Cloud computing is one tech vertical that continues to grow at an enviable pace, making companies such as Snowflake (NYSE: SNOW) top bets right now. Snowflake provides enterprises with a cloud-based data platform to enable them to consolidate data and drive meaningful business insights as well as build data-driven applications. The company’s rising revenue and improvements in profit margins are two reasons why Snowflake is a tech stock I’m buying right now.
A look at Snowflake’s financials
Snowflake is a company that went public in September 2020 and is currently valued at roughly $101 billion. It touched $429 per share last December and is currently trading 15% lower than its all-time highs, allowing investors a chance to buy the dip. While the S&P 500 Index is up over 20% year-to-date (YTD), Snowflake stock has gained 18.5% in 2021.
Snowflake has increased revenue from $96.6 million in fiscal 2019 to $592 million in fiscal 2021 (ending in January). In the fiscal second quarter of 2022, Snowflake’s revenue more than doubled year-over-year (YoY) to $272.2 million, compared to analysts’ estimates of $256.5 million.
However, its adjusted loss per share was significantly higher at $0.64 compared to consensus estimates of $0.15. A key financial metric for Snowflake is the company’s net retention rate of 169% which suggests existing customers increased spending by 69% year over year on its platform.
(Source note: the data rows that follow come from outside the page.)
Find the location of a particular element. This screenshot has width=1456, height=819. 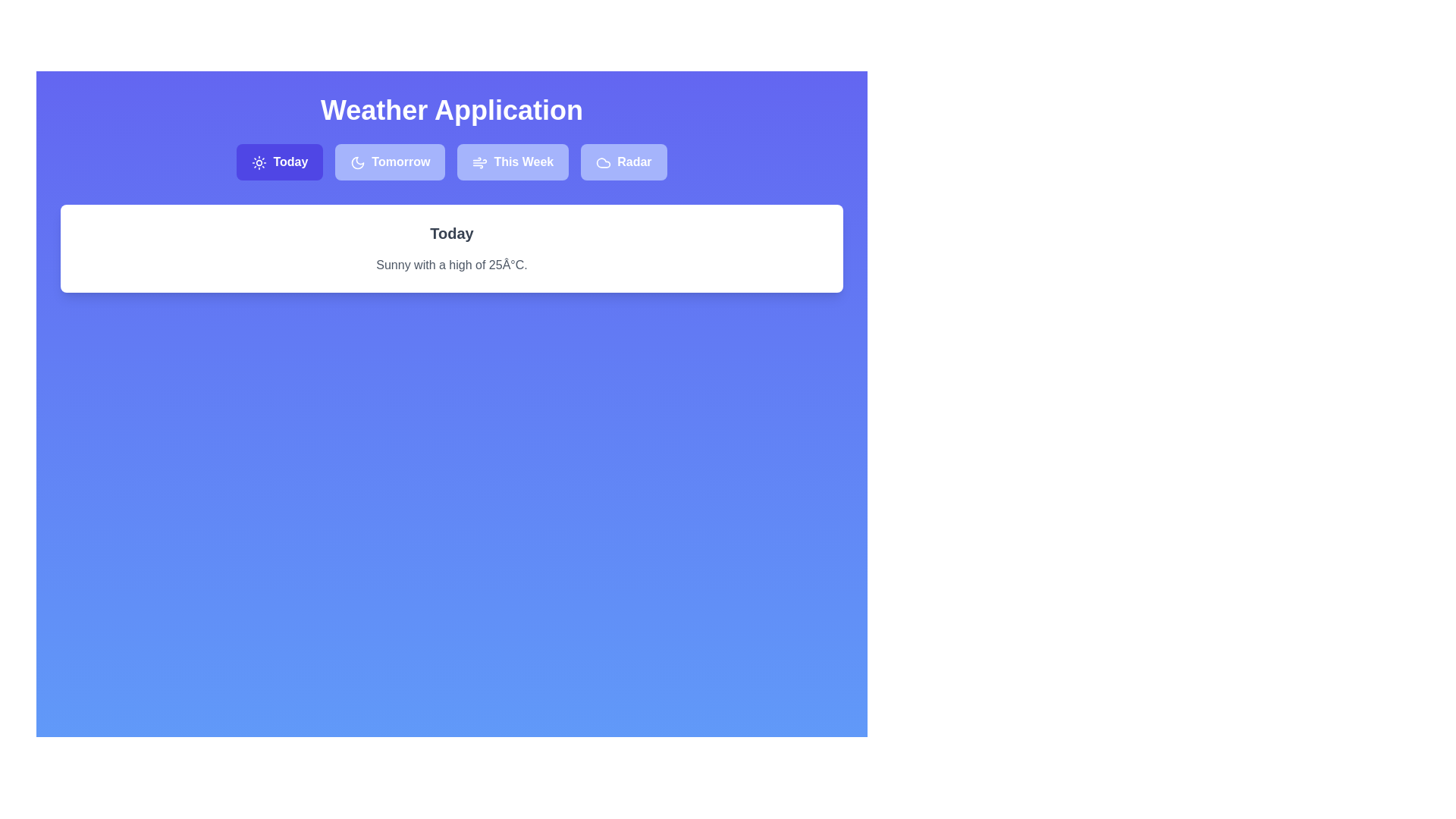

the tab labeled 'Tomorrow' to observe the visual change in highlighting is located at coordinates (389, 162).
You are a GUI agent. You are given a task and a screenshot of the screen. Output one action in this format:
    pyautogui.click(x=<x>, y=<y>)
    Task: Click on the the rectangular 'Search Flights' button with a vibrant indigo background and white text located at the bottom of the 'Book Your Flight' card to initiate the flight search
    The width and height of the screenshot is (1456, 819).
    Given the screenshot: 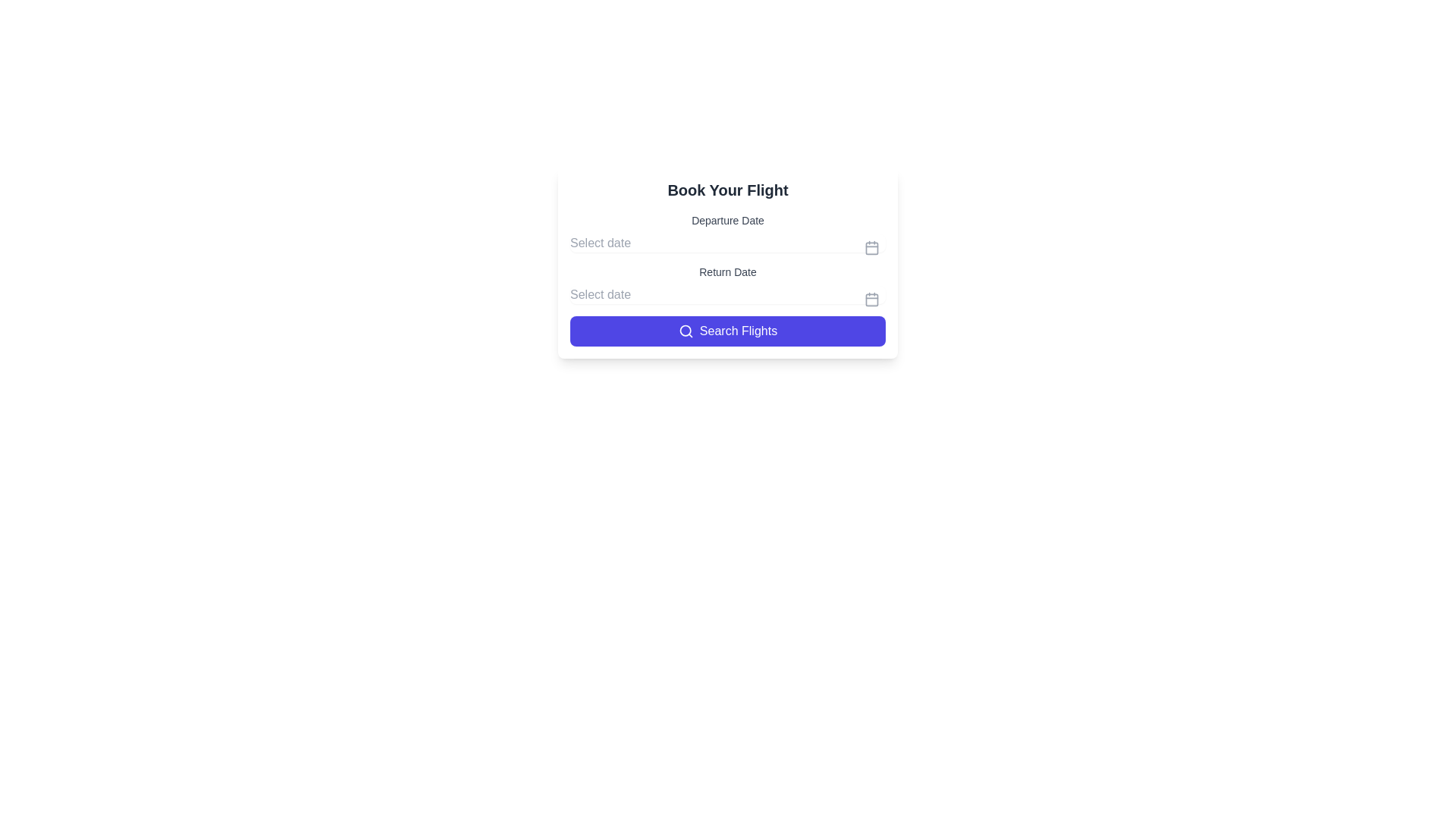 What is the action you would take?
    pyautogui.click(x=728, y=330)
    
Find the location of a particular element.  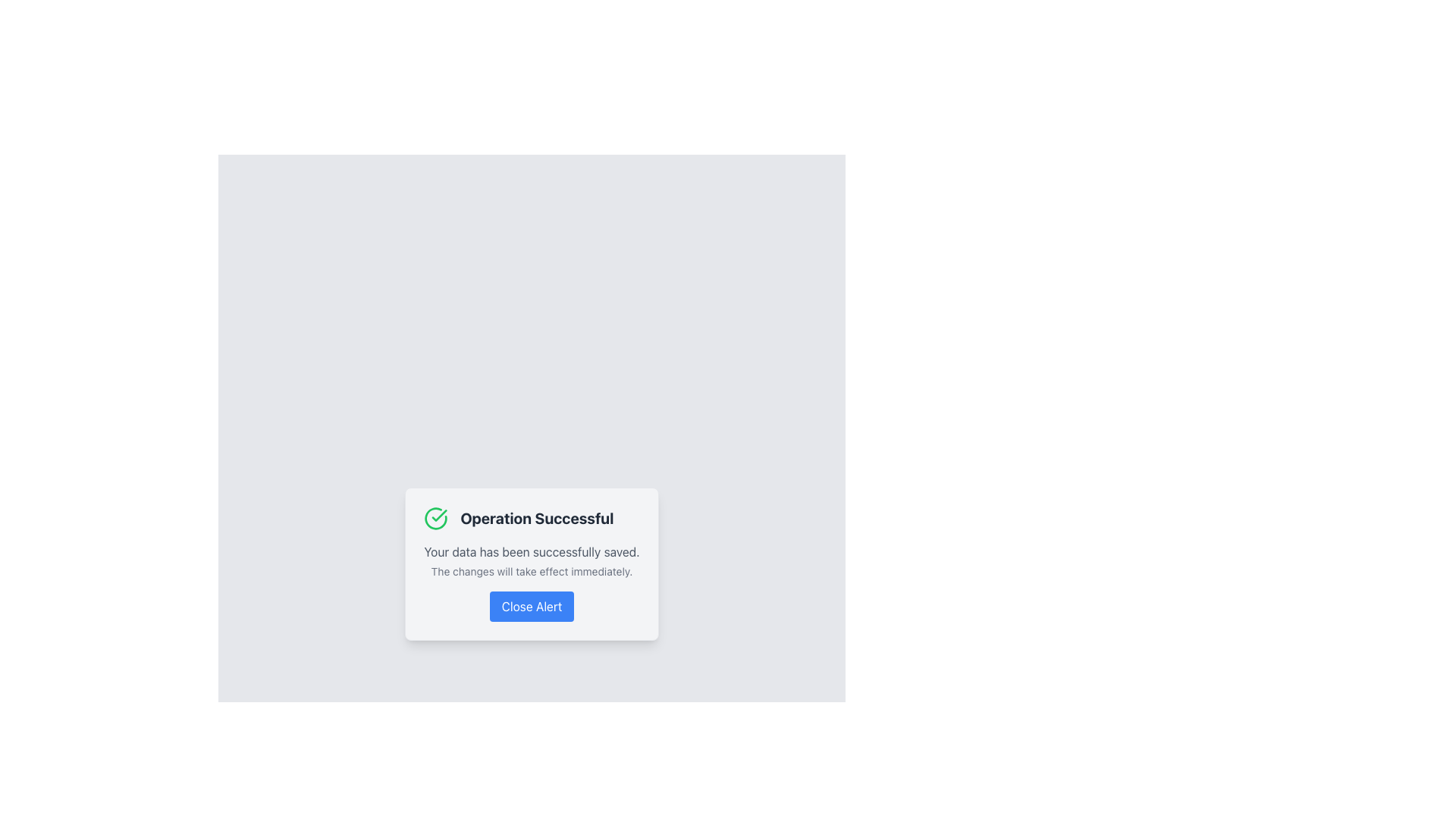

the success status icon located in the alert dialog box, positioned to the left of the 'Operation Successful' text headline is located at coordinates (435, 517).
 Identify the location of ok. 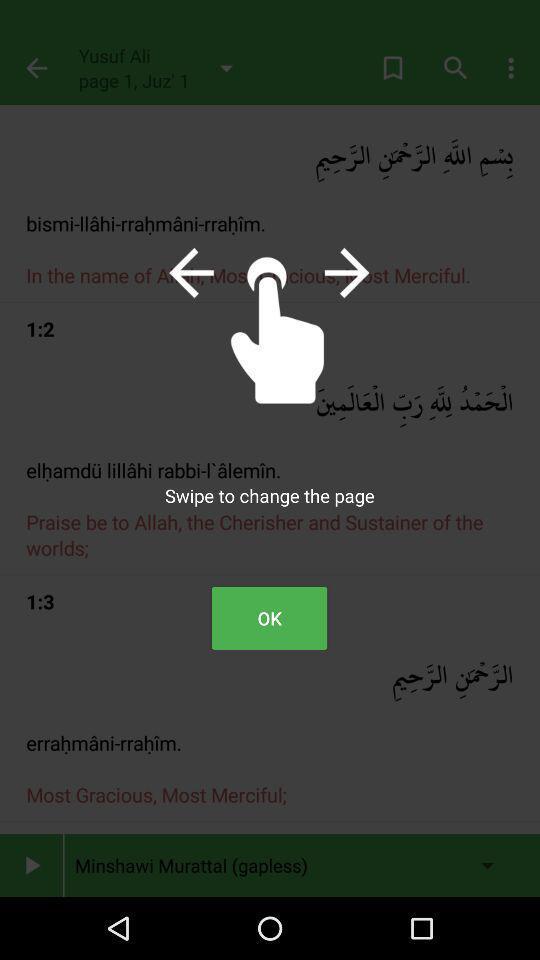
(269, 617).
What I like about Snowflake?
Snowflake is well-positioned to take advantage of the increasing amounts of data that is generated each year. Further, enterprise data can be located in-house or on public cloud platforms such as Amazon Web Services, Microsoft Azure, and Google Cloud. But these data sets can be easily accessed by Snowflake’s infrastructure agnostic platform.
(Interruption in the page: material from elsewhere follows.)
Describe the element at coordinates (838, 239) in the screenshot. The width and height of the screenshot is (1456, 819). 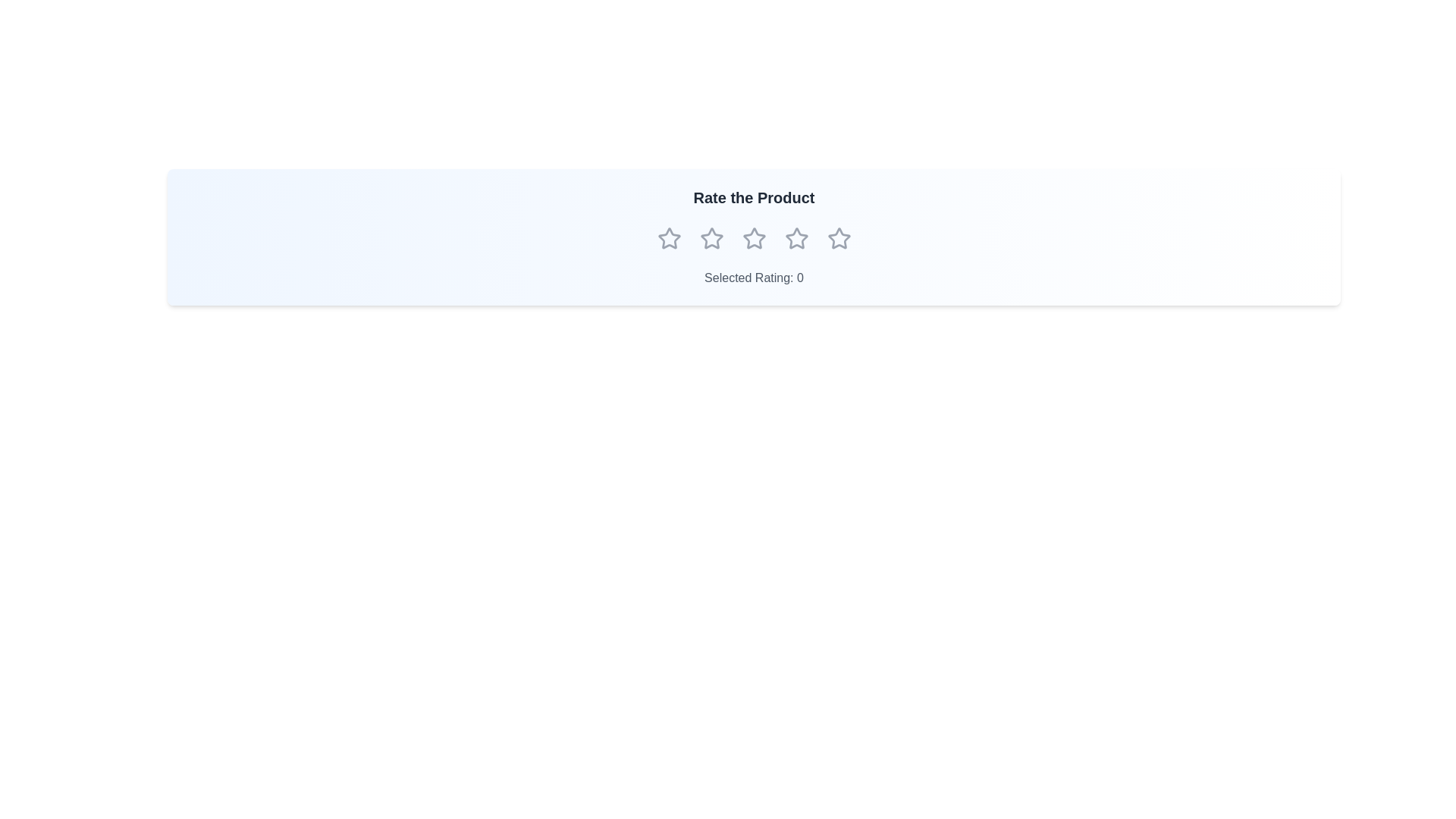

This flexibility will help Snowflake expand its customer base going forward and this is evident in the company’s revenue forecast as it expects annual product sales to touch $5.6 billion in fiscal 2026. It also expects product sales to touch $10 billion by 2029, which suggests an annual growth rate of 42.4% in the next eight years.
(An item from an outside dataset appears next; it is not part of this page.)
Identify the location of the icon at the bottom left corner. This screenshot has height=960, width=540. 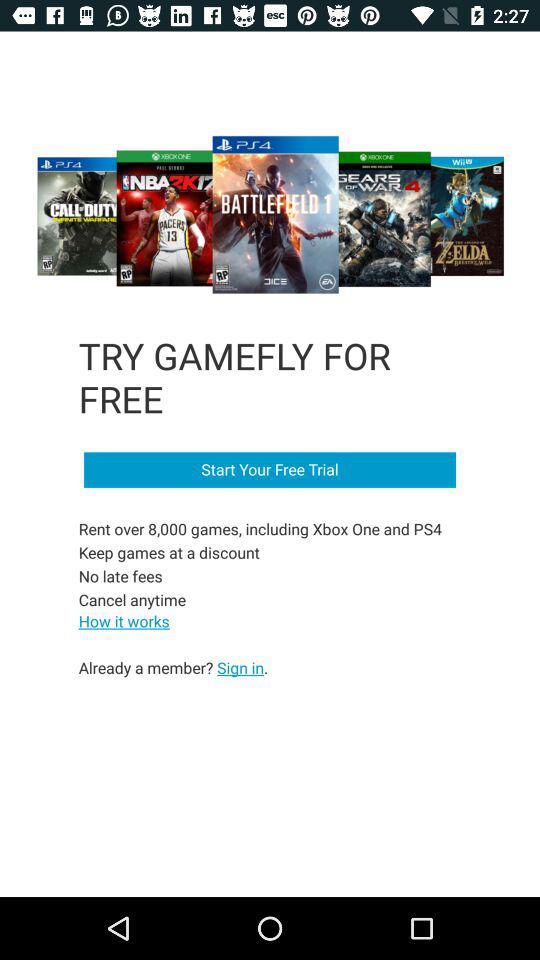
(173, 667).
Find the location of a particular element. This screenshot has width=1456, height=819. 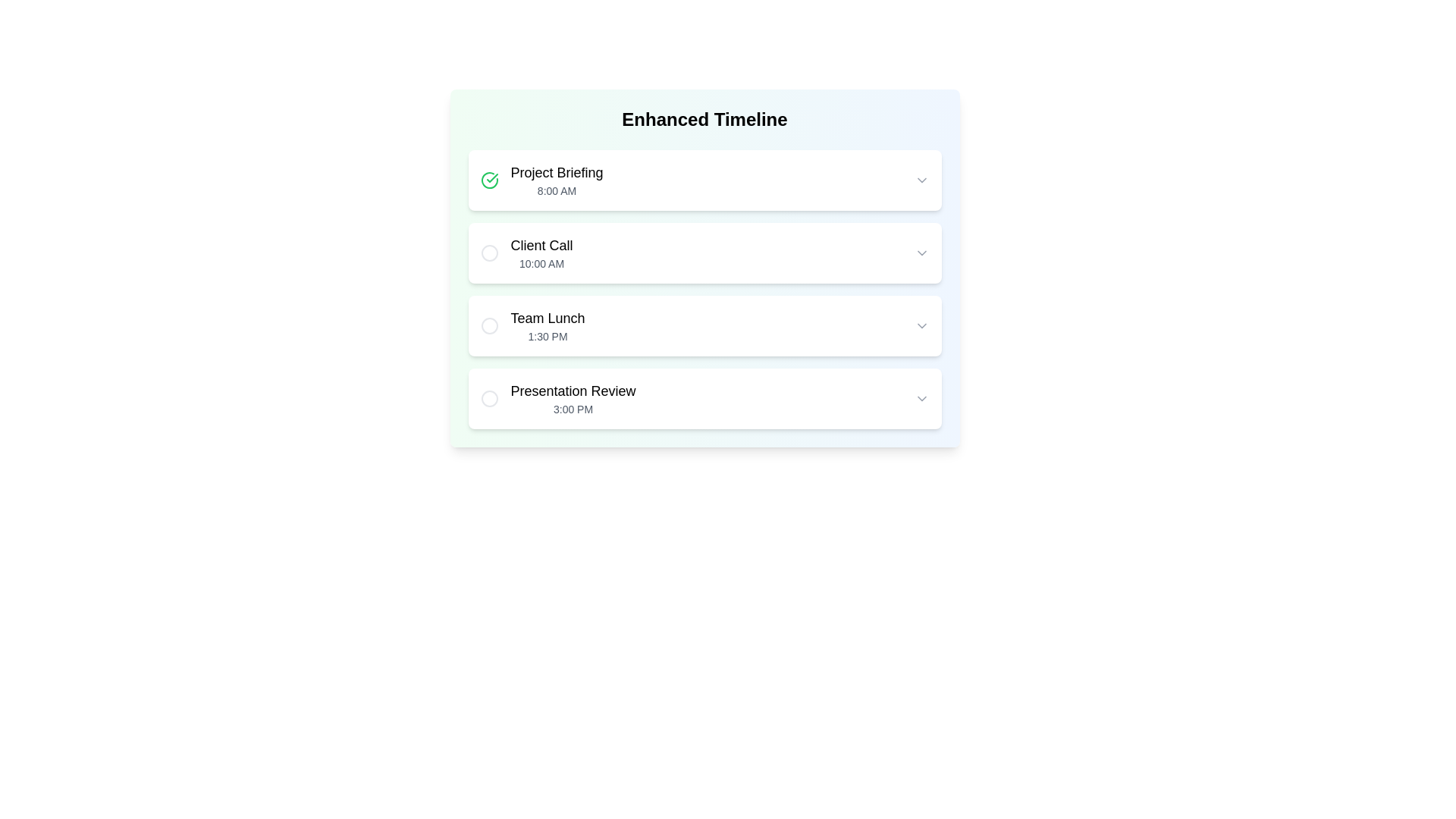

text of the event titled 'Presentation Review' scheduled at '3:00 PM', which is the last item in the vertical list of events is located at coordinates (557, 397).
Risks to Snowflake’s share price
Snowflake might lose significant momentum if markets turn bearish, given its sky-high valuation. Wall Street expects revenue to touch $1.15 billion in fiscal 2022, which suggests its trading at a forward price to sales multiple of 88.4x making it one of the most expensive stocks on the market.
Generally, growth stocks grossly underperform the broader markets in a sell-off as investors look to invest in companies with reasonable multiples and expanding profit margins. Further, Snowflake remains unprofitable which will exacerbate the pullback in a stock market correction.
Snowflake’s growth potential
Snowflake is part of the highly lucrative cloud computing space and should benefit from multiple tailwinds going forward. The company’s robust retention rates suggest higher customer engagement, lowering user acquisition costs in the process. Every correction in SNOW stock can be viewed as a buying opportunity for long-term investors.